Full frame delivery is important for applications that require camera triggering for inspection. In these situations, it is imperative that no packets are dropped which could result in corrupt images, leading to issues such as OCR misreading or poor object detection. Unlike UDP, TCP does not need a filter driver installed on the host PC and manages packet retransmission along with additional reliability features at the hardware level, utilizing the network interface card (NIC) and the camera’s FPGA. The foundation of a reliable data transmission begins with TCP’s three-way handshake. This handshake creates a TCP socket connection, reserves system resources and sets the TCP window size (buffer) for data transmission. Because it reserves system resources, it must also be terminated before those resources can be used for other tasks.
Unlike GVSP using UDP, where GVSP headers are inserted into all data packets for a frame, GVSP using TCP only inserts the GVSP header once per frame. This reduces overhead.
The TCP handshake (SYN, SYN-ACK, ACK) with the Atlas10 10GigE camera establishes a TCP socket connection, reserves system resources, and sets the TCP window size (buffer) for data transmission.
Once a TCP connection is established between the camera and host PC, the application can now take advantage of more reliable packet delivery, higher frame rates, and consistently low CPU utilization. These three advantages are achieved through the following TCP features:
- TCP Flow Control and Windowing (Hardware Level)
- Packet Retransmission (Hardware Level)
- Large Receive Offload (Linux) & Receive Side Coalescing (Windows) (Both hardware level)

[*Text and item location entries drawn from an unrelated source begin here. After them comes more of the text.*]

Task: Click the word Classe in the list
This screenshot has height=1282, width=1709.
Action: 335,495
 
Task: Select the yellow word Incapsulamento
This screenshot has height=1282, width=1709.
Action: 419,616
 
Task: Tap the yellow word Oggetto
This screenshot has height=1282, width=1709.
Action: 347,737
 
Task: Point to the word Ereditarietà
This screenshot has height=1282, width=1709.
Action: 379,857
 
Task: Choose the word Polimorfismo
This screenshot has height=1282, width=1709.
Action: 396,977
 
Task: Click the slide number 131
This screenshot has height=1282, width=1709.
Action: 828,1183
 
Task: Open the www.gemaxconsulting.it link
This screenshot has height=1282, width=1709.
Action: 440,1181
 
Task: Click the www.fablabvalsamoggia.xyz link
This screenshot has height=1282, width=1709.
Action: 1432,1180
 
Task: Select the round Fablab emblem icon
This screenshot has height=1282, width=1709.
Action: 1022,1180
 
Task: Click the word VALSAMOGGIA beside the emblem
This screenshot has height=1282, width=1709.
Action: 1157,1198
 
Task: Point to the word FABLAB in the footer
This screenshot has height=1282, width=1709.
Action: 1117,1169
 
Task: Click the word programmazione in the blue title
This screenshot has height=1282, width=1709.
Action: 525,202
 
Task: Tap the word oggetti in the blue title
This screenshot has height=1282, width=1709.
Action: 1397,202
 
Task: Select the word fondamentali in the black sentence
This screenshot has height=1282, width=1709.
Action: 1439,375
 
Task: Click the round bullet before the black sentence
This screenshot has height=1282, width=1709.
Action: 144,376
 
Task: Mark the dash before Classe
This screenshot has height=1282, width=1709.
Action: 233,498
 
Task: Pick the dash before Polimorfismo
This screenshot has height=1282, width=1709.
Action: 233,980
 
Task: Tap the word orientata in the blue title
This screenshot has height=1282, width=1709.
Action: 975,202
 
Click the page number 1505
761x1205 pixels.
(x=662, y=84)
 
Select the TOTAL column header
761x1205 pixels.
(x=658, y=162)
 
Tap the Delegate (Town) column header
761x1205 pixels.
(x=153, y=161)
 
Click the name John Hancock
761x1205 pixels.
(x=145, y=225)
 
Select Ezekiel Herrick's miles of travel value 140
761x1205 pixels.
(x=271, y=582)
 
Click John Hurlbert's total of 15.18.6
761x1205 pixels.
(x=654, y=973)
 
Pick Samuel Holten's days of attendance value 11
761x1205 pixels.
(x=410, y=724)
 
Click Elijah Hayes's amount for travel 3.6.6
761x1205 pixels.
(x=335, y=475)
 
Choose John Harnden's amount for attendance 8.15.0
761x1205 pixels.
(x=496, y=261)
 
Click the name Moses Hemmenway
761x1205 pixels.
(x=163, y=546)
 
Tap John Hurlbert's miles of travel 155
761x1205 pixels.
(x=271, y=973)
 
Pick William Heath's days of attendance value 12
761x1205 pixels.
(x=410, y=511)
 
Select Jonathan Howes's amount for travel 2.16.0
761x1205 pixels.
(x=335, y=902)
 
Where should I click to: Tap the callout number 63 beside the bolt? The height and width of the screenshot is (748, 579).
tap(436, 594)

TCP Flow Control and Windowing
TCP Flow Control
Using TCP, the NIC must send an acknowledgement packet (ACK) back to the camera to confirm it has successfully received a specific amount of data (in bytes). The ACK packet tells the camera how much data has been received, how much data is on the line (in transit), and how much room is left in the “sliding window”. ACKs help set the frame rate on the camera by forcing the camera to pause and reduce the frame rate until the correct ACKs are received. This is called Flow Control and increases packet delivery reliability by storing any accumulating packets into the TCP sliding window and camera’s image buffer until the NIC is ready. This allows the camera and host PC to continually monitor the connection quality at the hardware level. While the NIC is set to try its best to send an ACK for each packet received, it could delay and send one ACK for multiple packets depending on how busy the host PC is. The sending of ACKs also doesn’t increase overhead or take up bandwidth on the camera’s end because 10GigE is full duplex.
Camera Flow Control
On the camera, each frame (image) requests an ACK from the host PC before the next frame can begin off-loading into the TCP Sliding Window. If the host PC is busy for too long, the 880MB of Atlas10 on-camera frame buffer will fill up with frames and eventually the camera will drop frames. This will result in a lower frame rate reducing the flow of data until the PC is ready. However, partial images with missing data will never be sent to the host PC. This is because the last frame in the camera’s frame buffer will be held until the camera has sent all the frame’s packets and the host PC has sent the appropriate number of ACKs back to the camera. TCP ACKs are never seen by the camera’s firmware as they are processed in the camera’s FPGA and the host PC’s NIC. Note that LUCID sets the TCP ACK frequency to 1 as this gives the lowest latency (this setting is available in Windows only).
TCP Packet Retransmission
TCP packet retransmission works in conjunction with TCP Flow Control as it utilizes the ACKs to make sure that packets are being received. In the case of a missing packet on the host PC, the host will send three ACKs with the same acknowledgement number to initiate a packet retransmit. The camera will also automatically resend the last packet if it doesn’t receive an ACK when the “Retransmission Timer” expires. The host can request any data that is in the TCP Window. Because packet retransmission is managed by the TCP hardware, there is no longer a need to set a bandwidth reserve (DeviceLinkThroughputReserve) for GigE Vision packet retransmission. This will free up roughly 10% bandwidth (LUCID’s default setting when using UDP) and allows the camera to reach higher frame rates* (*dependent on the sensor’s maximum frame rate). While TCP still needs to use up bandwidth for packet retransmission, the bandwidth amount is dynamically adjusted by the TCP hardware without the need for the user to set a static amount.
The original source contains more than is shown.